Torture American Style

St. Augustine says, “Just wars are usually defined as those that avenge injuries, when a nation or a city should be punished for failing to right a wrong done by its citizens.”

Could we be punished for failing to right a wrong done by our citizens? gulf-news.com/Articles/OpinionNF.asp?ArticleID=186135
Is torture a blight on America’s image?

The article lumps many different activities under the heading of “torture”. I would say some definitely are and some are not. BTW, the Geneva Convention does not apply to enemy combatants. That does not imply my endorsement of true torture, its just saying that people that complain about the Geneva Convention not being enforced, don’t understand the Genveva Convention.

True Torture would be a blight on America’s image

I would suggest that court-martialling the people involved is “righting a wrong done by our citizens.”

Is it just me that finds the continual debate on whether it really is torture or just not quite that bad, rather than doing something about it, to echo the United Nations endlessly debating whether something is strictly genocide or not rather than doing something about it, for which it is continually criticised here and elsewhere?

Mike

You’re not alone. Torture is absolutely, morally wrong. It is also counter-productive.

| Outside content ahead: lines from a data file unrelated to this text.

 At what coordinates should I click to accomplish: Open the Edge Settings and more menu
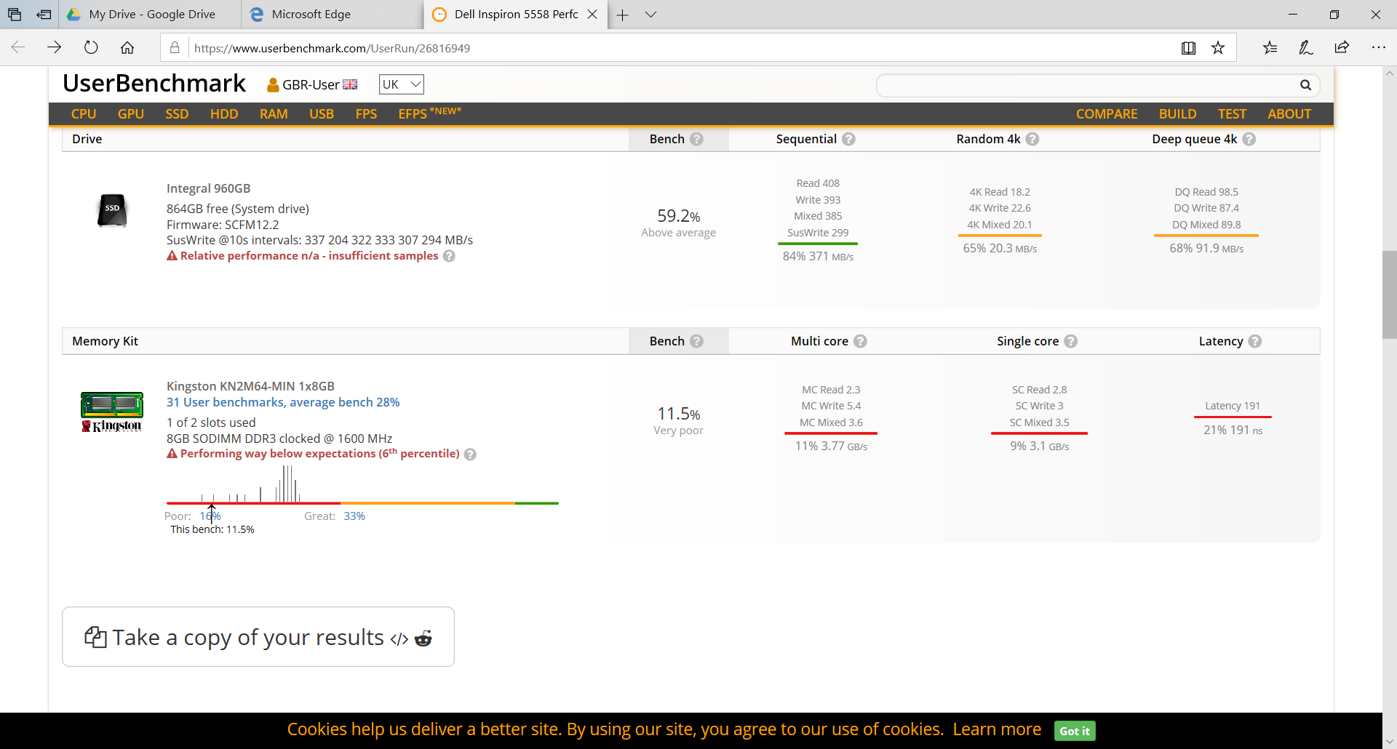pyautogui.click(x=1378, y=48)
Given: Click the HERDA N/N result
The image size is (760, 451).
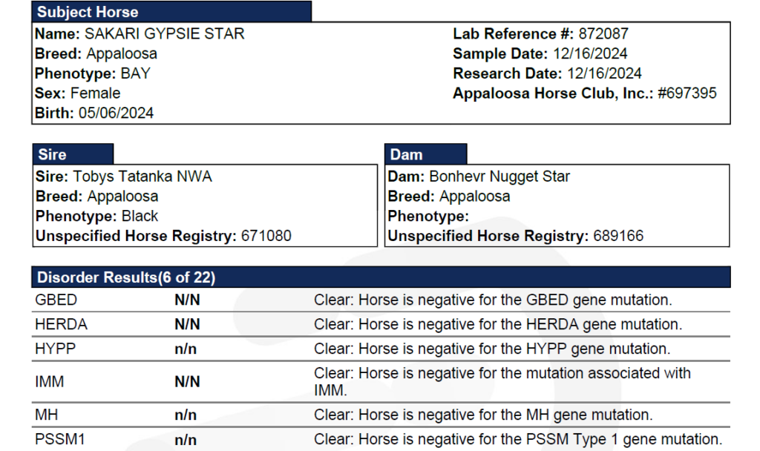Looking at the screenshot, I should click(x=187, y=324).
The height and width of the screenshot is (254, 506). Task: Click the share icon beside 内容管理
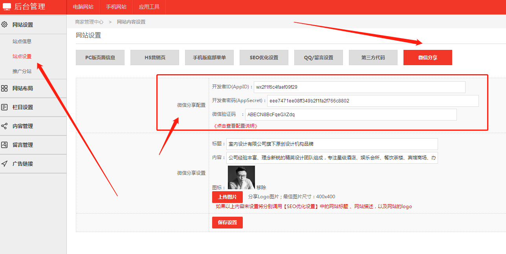coord(5,126)
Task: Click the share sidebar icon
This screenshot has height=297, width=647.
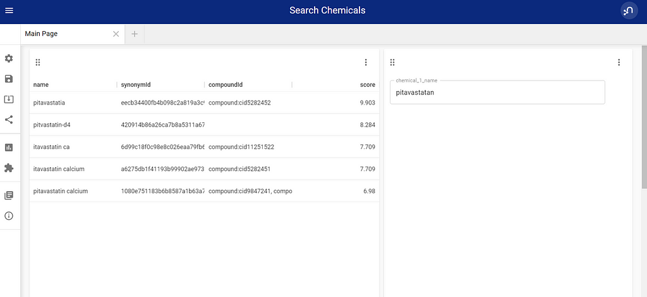Action: click(9, 120)
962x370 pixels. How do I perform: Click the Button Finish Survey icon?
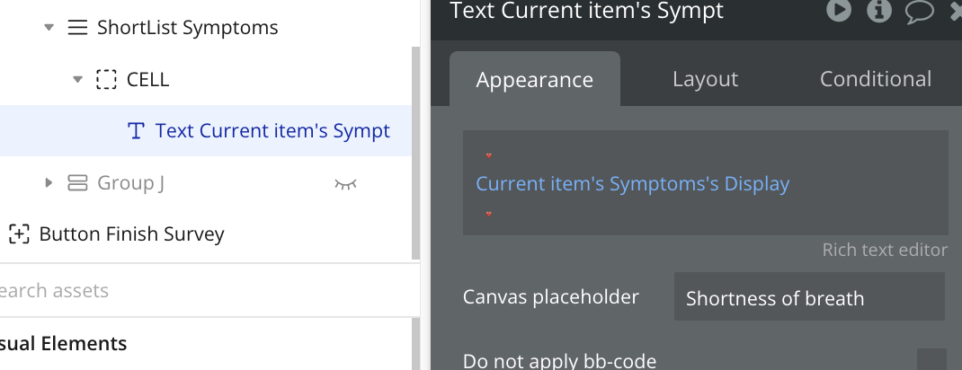click(19, 234)
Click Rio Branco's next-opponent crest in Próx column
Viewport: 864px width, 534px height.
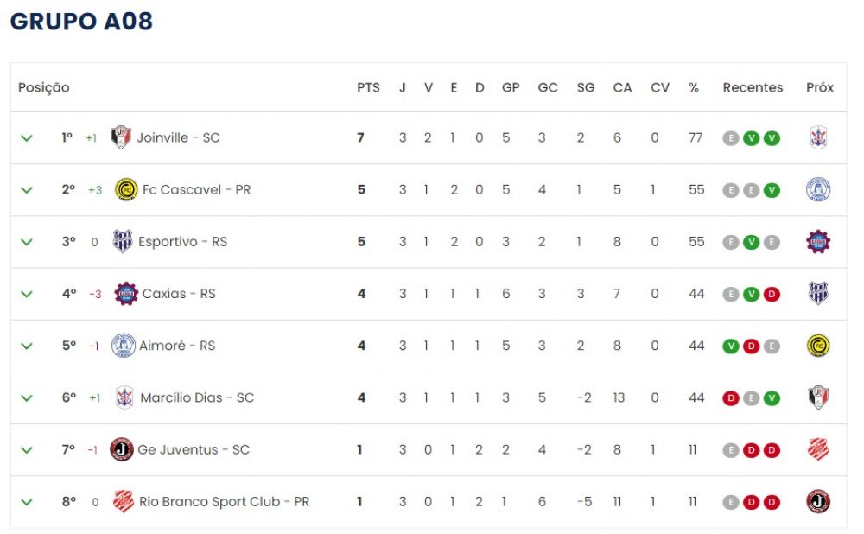[x=818, y=501]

Those who debate what torture is are simply wrong. Torture must be rejected out of hand – and if there’s a question about, “Is this torture or not?” the answer must be, “It is. Stop it immediately.”

Something has been done about it, at least according to the news reports.

Not all interrogation techniques are torture. Many of the leftists are portraying normal interrogation techniques as torture when they, in fact, are not. Sleep deprivation is not torture. Bright lights are not torture. Ration cuts are not torture (as long as they’re kept above starvation level). Would you consider the application of mind altering drugs torture? Or how about a 200 hour Brady Bunch marathon (that last one would break me in a heartbeat…)?

The definition of ‘torture’ is (and MUST be) debatable…

Some of the things you list are from the “Twelve Methods” that were used experimentally on Irish detainees early in the Troubles. A very high proportion of the subjects of these experiments committed suicide later.

Sleep deprivation and drugs are torture.

It is disturbing that people are being held at military bases in Cuba and Afghanistan without any contact with their families, without ever being charged with any crime, and with no end to their imprisonment. The names of the prisoners is a state secret. Guilt or innocence is never determined. Everything is done in the dark.
Men have preferred the darkness because their deeds were evil. -John 3:19
The world will view the American people as responsible.
slate.msn.com/id/2113314/

The people held there are illegal combatants and highly dangerous. To release them would be folly. To fail to restrict their access to people outside the system would be a violation of operational security.

[quote=Debunkerman]Men have preferred the darkness because their deeds were evil. -John 3:19

The world will view the American people as responsible.
slate.msn.com/id/2113314/
[/quote]

Some of us already view those who encourage the enemy as responsible.

I want to be on your side, but you need to support these statements. Otherwise they are just dead-stick opinions and you are right–there is no debate, just a bunch of triumphal declarations.

Scott

talk about righting a wrong. what about 30 + years of abortioin supported by the american people???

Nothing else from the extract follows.